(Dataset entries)
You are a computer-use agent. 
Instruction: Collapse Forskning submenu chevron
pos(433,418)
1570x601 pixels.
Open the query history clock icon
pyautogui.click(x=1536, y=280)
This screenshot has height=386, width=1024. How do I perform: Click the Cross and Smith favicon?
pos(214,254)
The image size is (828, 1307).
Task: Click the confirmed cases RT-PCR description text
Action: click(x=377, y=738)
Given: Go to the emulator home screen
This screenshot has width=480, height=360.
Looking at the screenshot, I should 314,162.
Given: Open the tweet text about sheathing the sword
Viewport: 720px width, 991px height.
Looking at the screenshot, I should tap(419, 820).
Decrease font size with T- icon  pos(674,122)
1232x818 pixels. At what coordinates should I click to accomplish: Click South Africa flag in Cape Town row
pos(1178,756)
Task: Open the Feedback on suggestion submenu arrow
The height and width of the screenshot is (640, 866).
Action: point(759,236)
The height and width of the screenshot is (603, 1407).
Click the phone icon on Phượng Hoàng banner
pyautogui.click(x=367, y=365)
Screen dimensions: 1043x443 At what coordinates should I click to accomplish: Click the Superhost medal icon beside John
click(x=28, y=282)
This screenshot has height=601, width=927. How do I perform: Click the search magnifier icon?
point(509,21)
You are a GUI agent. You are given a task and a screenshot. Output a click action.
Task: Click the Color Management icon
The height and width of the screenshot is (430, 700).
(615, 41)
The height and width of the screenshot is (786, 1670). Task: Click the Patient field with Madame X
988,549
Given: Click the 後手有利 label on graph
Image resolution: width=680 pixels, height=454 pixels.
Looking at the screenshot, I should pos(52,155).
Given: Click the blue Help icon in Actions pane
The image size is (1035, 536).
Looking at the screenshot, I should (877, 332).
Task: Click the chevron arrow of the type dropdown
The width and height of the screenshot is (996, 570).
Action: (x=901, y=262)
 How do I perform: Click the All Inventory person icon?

» **Task item**: Look for the word "agent" in the records above, count the lines that hold it, and give only that number.

» **Result**: 2